Depuis le 14 avril 2026, le Sénégal accueille une mission stratégique de haut niveau sur le transfert de technologie à ARN messager. Portée par l’Organisation mondiale de la Santé et ses partenaires. Une initiative qui vise à poser les bases d’une souveraineté vaccinale africaine, en s’appuyant notamment sur l’expertise de l’Institut Pasteur de Dakar.
Le Sénégal franchit une nouvelle étape décisive vers son autonomie sanitaire. En effet, depuis le 14 avril, le pays de la téranga accueille une mission stratégique de haut niveau consacrée au transfert de technologie à ARN messager (ARNm). Ce qui est considérée comme une innovation clé dans la production de vaccins et de traitements de nouvelle génération.
Le lancement officiel de la mission qui a réuni les principales parties prenantes (autorités nationales, experts internationaux, partenaires techniques et institutions scientifiques) s’est tenu au Hub des Urgences Sanitaires de Diamniadio. Une initiative qui s’inscrit dans une dynamique mondiale post-Covid-19, marquée par une volonté affirmée des pays africains de réduire leur dépendance aux importations et aux dons de vaccins. Avec un objectif clair : renforcer les capacités locales de production de vaccins et accélérer le développement de solutions biomédicales innovantes en Afrique.
Durant cette rencontre, le représentant de l’OMS au Sénégal, Michel Yao, a souligné l’importance stratégique de cette mission. Selon lui : « La pandémie de Covid-19 a révélé les limites du continent africain en matière d’accès aux vaccins, souvent tributaire de l’extérieur. » D’où l’engagement de l’OMS et de ses partenaires, dont le Medicines Patent Pool, pour faciliter un transfert de technologie permettant à l’Afrique de produire elle-même ses vaccins et traitements innovants.

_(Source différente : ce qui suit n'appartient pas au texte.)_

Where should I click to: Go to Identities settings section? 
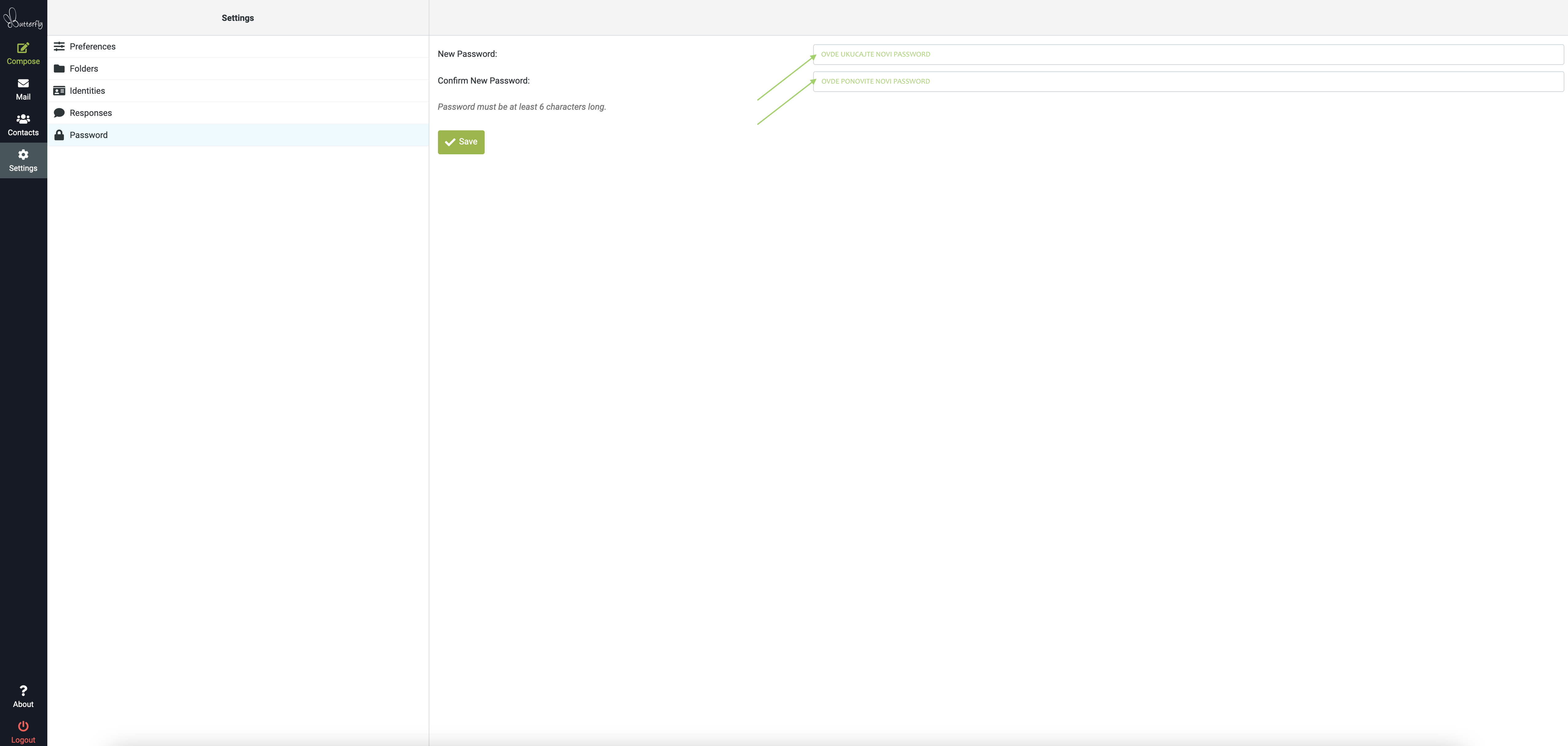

Le choix du Sénégal comme pays pilote n’est pas fortuit. Le pays dispose déjà d’atouts majeurs, notamment l’expertise reconnue de l’Institut Pasteur de Dakar dans la production vaccinale. L’ambition est désormais de faire de cette institution un leader régional, capable de porter cette dynamique au bénéfice de toute l’Afrique de l’Ouest et du continent.
Le Dr Yao a également insisté sur le rôle de l’OMS dans l’accompagnement technique du processus, notamment à travers le renforcement du système de régulation pharmaceutique. Le Sénégal a d’ailleurs atteint le niveau 3 en matière de réglementation des médicaments, un gage de crédibilité et de conformité aux standards internationaux.
Enfin, la présence d’experts venus de Genève et de partenaires spécialisés dans la gestion des brevets vise à garantir un transfert de compétences encadré, respectant les normes de qualité et de sécurité. Un point crucial pour lever toute méfiance quant à la qualité des vaccins produits localement.
Avec cette initiative, le Sénégal se positionne à l’avant-garde d’une nouvelle ère : celle d’une Afrique capable de concevoir, produire et distribuer ses propres solutions de santé, en toute souveraineté.